Pada tanggal 26 Juli 1975, bertepatan dengan 17 Rajab 1395, Musyawarah Alim
Ulama seluruh Indonesia melantik Hamka sebagai Ketua Majelis Ulama Indonesia
(MUI). Dan pada tanggal 18 Juli 1981, Hamka wafat di Jakarta. Berikut ini adalah Karya-
karya Buya Hamka:
a. Roman/Novel
Dalam bidang ini, Hamka menulis beberapa buku, antara lain: Si
Sabariyah, Tenggelamnya Kapal Van Der Wijck, Di Bawah Lindungan Ka’bah,
Merantau ke Deli, Terusir, Keadilan Ilahi, Di Tepi Sungai Nil, Di Tepi Sungai
Dajlah, Mandi Cahaya di Tanah Suci,dan Empat Bulan di Amerika.
b. Politik
Di antara karya-karyanya yang berbau politik adalah: Adat Minangkabau dan Agama
Islam, Revolusi Fikiran, Revolusi Agama, Adat Minangkabau Menghadapi Revolusi,
Negara Islam, Sesudah Naskah Renville, Merdeka, Islam dan Demokrasi, Urat
Tunggang Pancasila.
c. Tasawuf, Dakwah, dan Sejarah
Mengenai tasawuf, sedikitnya ada empat buku yang ditulis oleh Hamka, yaitu:
Tasawuf Modern, Tasawuf dari Abad ke Abad, Mengembalikan Tasawuf ke
Pangkalnya, dan Tasawuf, Perkembangan dan Pemurniannya. Mengenai dakwah,
paling tidak ada tiga buku yang ia tulis, yaitu: Kepentingan Muballig, Pedoman
Muballig Islam, dan Prinsip dan Kebijaksanaan Dakwah Islam.

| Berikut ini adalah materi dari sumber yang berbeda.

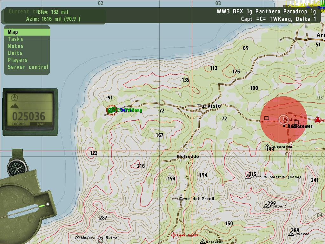Open the Notes section

tap(15, 46)
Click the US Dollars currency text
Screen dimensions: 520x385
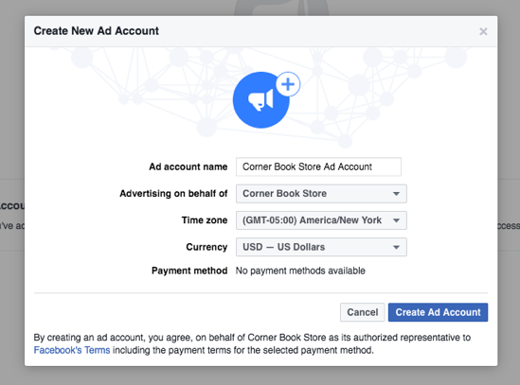point(301,247)
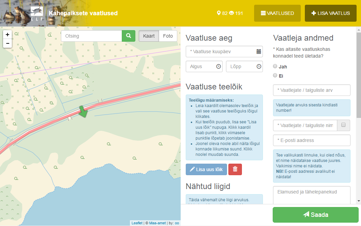Select the Ei radio button
361x226 pixels.
coord(275,75)
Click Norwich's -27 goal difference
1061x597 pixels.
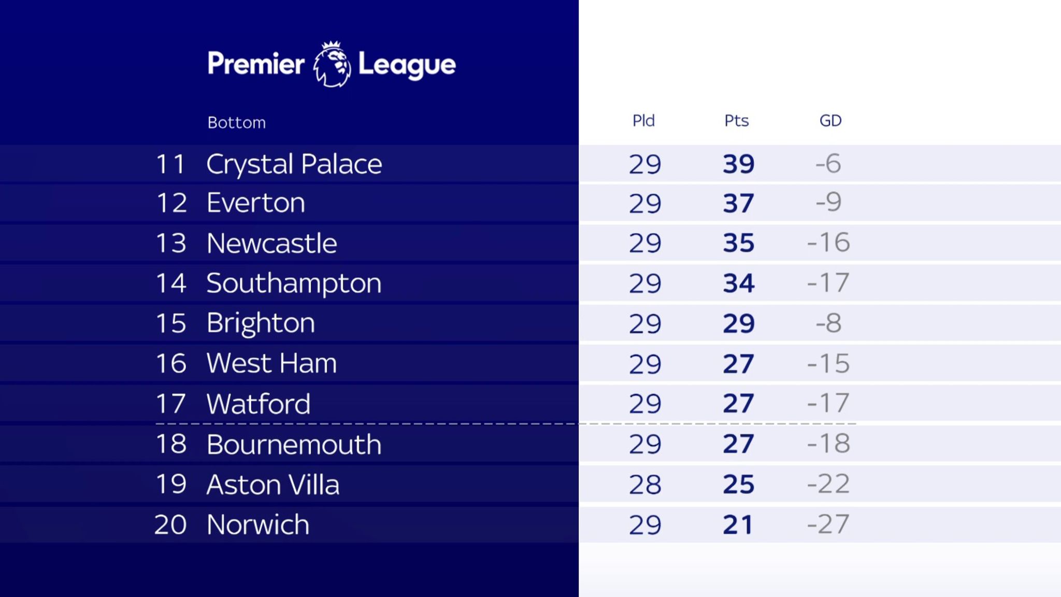click(828, 524)
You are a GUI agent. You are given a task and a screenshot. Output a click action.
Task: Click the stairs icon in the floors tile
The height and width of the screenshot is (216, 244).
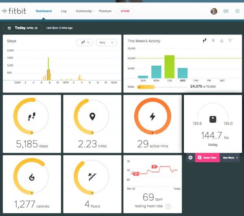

Adapun mengenai
sejarah, ditemukan tiga buku karya Hamka, yaitu: Sejarah Umat Islam, Sejarah Islam
di Sumatera, dan Sejarah Hidup Jamaluddin al-Afghani.
d. Karya Islam Umum
Adapun karya-karya Hamka lainnya yang penulis tidak sempat klassifikasikan
temanya, antara lain adalah: Tafsir al-Azhar, Agama dan Perempuan, Pembela Islam,
Falsafah Hidup, Lembaga Hidup, Lembaga Budi, Menunggu Beduk Berbunyi,
Pelajaran Agama Islam, Pandangan Hidup Muslim, Muhammadiyah Melalui Tiga
Zaman, Muhammadiyah di Minangkabau, Kedudukan Perempuan dalam Islam, Ayat-
ayat Mi’raj, dan Doa-doa Rasulullah.3

3
Buya Hamka, Kenang-kenangan Hidup, (Jakarta: Bulan Bintang: 1974), hlm.3-5.